Chen Juan, Zhou Hai Chao, Pan Ying, Shyla Farzana Shazia, Tam Nora Fung-Yee
Department of Biology and Chemistry, City University of Hong Kong, Tat Chee Avenue, Kowloon, Hong Kong SAR, China; State Key Laboratory in Marine Pollution, City University of Hong Kong, Tat Chee Avenue, Kowloon, Hong Kong SAR, China.
Department of Biology and Chemistry, City University of Hong Kong, Tat Chee Avenue, Kowloon, Hong Kong SAR, China; State Key Laboratory in Marine Pollution, City University of Hong Kong, Tat Chee Avenue, Kowloon, Hong Kong SAR, China.
Sci Total Environ. 2016 May 15;553:60-70. doi: 10.1016/j.scitotenv.2016.02.052. Epub 2016 Feb 20.
Little is known about polybrominated diphenyl ethers (PBDEs) and planting affect biogeochemical processes, and their impact on microbial nitrogen (N) transformation in soil. A 12-month microcosm experiment was conducted to understand the effects of a mixture of PBDEs at two contamination levels, 2 and 20 mg kg(-1)dry weight representing low and high soil contamination, respectively, using two mangrove plant species, namely Kandelia obovata (Ko) and Bruguiera gymnorrhiza (Bg), on nitrification, denitrification and anammox in mangrove soils. No significant changes in these N transformation processes were found at month 3 and at a low level of PBDEs in both plant species, suggesting that short-term exposure to 2 mg kg(-1) contamination did not affect microbial N transformation. At month 12, a high level of PBDE contamination significantly decreased the nitrification potential activity and the copy numbers of archaeal amoA and bacterial amoA gene in Ko soil, but such inhibitory effect was not significant in Bg soil.

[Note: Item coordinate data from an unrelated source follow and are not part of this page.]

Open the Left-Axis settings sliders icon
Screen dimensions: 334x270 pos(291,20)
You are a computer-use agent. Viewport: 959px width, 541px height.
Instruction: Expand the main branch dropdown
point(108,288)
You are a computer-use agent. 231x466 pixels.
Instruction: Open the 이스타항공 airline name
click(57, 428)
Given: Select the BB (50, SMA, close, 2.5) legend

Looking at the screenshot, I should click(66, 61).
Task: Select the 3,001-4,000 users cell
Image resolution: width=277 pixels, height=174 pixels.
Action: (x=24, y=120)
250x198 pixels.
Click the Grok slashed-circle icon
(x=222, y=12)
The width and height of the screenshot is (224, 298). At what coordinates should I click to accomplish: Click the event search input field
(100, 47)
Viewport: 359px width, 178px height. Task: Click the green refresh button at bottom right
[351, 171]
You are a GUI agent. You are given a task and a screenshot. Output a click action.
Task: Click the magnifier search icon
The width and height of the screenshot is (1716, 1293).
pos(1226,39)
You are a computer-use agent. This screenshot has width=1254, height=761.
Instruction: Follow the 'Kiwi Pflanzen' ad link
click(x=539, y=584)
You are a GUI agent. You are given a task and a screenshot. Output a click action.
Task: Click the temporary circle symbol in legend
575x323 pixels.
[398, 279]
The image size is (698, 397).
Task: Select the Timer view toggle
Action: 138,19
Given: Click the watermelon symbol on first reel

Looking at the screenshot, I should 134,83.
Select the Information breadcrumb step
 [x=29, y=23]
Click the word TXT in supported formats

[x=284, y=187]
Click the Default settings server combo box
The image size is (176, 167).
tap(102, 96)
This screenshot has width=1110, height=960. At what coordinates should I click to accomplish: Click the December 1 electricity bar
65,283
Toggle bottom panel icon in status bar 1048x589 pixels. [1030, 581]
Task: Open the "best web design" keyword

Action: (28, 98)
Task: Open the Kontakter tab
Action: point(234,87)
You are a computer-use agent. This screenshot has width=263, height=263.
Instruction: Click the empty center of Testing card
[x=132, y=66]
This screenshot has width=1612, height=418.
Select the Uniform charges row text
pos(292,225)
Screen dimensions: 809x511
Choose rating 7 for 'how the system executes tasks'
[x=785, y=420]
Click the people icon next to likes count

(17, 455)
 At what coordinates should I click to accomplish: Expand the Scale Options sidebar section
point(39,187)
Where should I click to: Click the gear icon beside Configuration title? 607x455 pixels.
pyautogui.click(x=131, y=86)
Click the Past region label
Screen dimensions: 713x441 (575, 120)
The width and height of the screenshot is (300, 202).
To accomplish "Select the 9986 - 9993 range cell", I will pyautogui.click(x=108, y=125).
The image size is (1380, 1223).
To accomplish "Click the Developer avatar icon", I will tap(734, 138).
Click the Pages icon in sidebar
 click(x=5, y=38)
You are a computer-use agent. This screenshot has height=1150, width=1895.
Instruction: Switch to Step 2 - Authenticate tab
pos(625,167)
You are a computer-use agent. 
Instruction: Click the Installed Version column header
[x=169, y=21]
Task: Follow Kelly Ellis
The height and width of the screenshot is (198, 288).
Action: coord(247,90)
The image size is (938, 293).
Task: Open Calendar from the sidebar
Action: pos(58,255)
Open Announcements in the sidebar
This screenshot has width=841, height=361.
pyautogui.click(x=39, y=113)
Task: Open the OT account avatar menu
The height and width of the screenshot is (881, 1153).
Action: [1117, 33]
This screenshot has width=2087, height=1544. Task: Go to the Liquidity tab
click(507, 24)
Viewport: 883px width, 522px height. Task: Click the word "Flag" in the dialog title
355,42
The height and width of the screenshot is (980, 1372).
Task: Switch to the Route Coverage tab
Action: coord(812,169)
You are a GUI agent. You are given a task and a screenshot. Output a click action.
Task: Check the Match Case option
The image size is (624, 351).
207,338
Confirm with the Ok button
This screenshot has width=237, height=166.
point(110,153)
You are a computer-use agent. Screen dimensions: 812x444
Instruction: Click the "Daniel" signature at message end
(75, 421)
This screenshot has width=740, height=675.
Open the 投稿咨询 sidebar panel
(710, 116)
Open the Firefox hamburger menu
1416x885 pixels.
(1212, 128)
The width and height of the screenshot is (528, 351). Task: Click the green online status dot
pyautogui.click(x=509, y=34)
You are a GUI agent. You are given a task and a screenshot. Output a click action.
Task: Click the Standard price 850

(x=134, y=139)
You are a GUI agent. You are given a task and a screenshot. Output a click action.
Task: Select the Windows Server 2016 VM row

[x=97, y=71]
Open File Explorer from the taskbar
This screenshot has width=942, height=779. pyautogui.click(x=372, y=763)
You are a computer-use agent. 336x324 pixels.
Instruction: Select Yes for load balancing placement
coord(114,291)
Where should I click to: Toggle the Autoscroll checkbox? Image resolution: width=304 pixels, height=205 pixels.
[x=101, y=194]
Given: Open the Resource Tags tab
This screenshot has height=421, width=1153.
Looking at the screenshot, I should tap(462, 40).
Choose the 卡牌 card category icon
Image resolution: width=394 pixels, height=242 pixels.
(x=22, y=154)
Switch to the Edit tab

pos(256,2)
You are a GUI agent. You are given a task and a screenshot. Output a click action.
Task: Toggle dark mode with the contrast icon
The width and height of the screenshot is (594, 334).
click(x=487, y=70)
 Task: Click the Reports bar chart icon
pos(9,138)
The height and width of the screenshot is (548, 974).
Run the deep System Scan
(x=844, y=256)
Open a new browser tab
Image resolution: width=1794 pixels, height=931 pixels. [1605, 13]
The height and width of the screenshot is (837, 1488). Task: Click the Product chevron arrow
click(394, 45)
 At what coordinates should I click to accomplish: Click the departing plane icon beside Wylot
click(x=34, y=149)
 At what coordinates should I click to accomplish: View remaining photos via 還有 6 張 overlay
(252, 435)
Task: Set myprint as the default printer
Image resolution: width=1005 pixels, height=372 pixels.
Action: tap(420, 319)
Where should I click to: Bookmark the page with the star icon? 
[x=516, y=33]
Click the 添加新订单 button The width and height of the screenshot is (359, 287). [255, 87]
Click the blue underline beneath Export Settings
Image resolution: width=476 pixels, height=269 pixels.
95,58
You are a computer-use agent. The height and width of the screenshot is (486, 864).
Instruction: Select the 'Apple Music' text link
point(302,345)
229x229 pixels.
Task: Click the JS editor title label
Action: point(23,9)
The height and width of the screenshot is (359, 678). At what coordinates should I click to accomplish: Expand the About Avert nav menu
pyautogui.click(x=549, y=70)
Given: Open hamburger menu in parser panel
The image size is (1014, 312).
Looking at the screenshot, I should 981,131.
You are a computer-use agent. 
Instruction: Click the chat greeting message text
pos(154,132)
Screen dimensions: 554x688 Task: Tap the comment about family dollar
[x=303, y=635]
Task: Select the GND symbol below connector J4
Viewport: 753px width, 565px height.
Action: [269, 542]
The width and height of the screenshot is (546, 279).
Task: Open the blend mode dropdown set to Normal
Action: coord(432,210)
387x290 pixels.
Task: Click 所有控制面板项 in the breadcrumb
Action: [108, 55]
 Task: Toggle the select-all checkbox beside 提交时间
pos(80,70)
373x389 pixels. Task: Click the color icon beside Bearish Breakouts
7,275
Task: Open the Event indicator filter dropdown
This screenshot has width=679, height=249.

On the contrary, the denitrification-related parameters, including the activities of nitrate reductase and nitrite reductase, potential denitrification activity and copy numbers of nirK, nirS and nosZ gene, were stimulated by a high level of PBDE contamination in both Ko and Bg soils, and the stimulation was higher in the more anaerobic Bg soil. Different from denitrification, a high level of PBDE contamination decreased the copy numbers of anammox bacterial 16S rRNA gene in Bg soil but not in Ko soil; this was possibly related to the lower nitrate concentration in Bg soil that might inhibit the growth of anammox bacteria. These results indicated that the effects of PBDEs on microbial N transformation were plant species-specific, with the nitrifying microorganisms in Ko soil more susceptible to PBDE contamination, while denitrification and anammox in Bg soil were more sensitive.
关于多溴二苯醚(PBDEs)及其对生物地球化学过程的影响,以及它们对土壤中微生物氮(N)转化的影响,人们所知甚少。进行了一项为期12个月的微观实验,以了解两种污染水平(分别为2和20 mg kg(-1)干重,代表低和高土壤污染)的PBDEs混合物对两种红树林植物,即秋茄(Ko)和木榄(Bg),对红树林土壤中硝化作用、反硝化作用和厌氧氨氧化的影响。在第3个月以及两种植物中PBDEs含量较低时,这些N转化过程没有显著变化,这表明短期暴露于2 mg kg(-1)的污染水平不会影响微生物N转化。在第12个月时,高浓度的PBDE污染显著降低了秋茄土壤中的硝化潜力活性以及古菌amoA和细菌amoA基因的拷贝数,但这种抑制作用在木榄土壤中不显著。相反,在秋茄和木榄土壤中,高浓度的PBDE污染均刺激了与反硝化作用相关的参数,包括硝酸还原酶和亚硝酸还原酶的活性、潜在反硝化活性以及nirK、nirS和nosZ基因的拷贝数,并且在厌氧性更强的木榄土壤中刺激作用更大。与反硝化作用不同,高浓度的PBDE污染降低了木榄土壤中厌氧氨氧化细菌16S rRNA基因的拷贝数,但在秋茄土壤中没有;这可能与木榄土壤中较低的硝酸盐浓度有关,该浓度可能抑制了厌氧氨氧化细菌的生长。这些结果表明,PBDEs对微生物N转化的影响具有植物物种特异性,秋茄土壤中的硝化微生物对PBDE污染更敏感,而木榄土壤中的反硝化作用和厌氧氨氧化更敏感。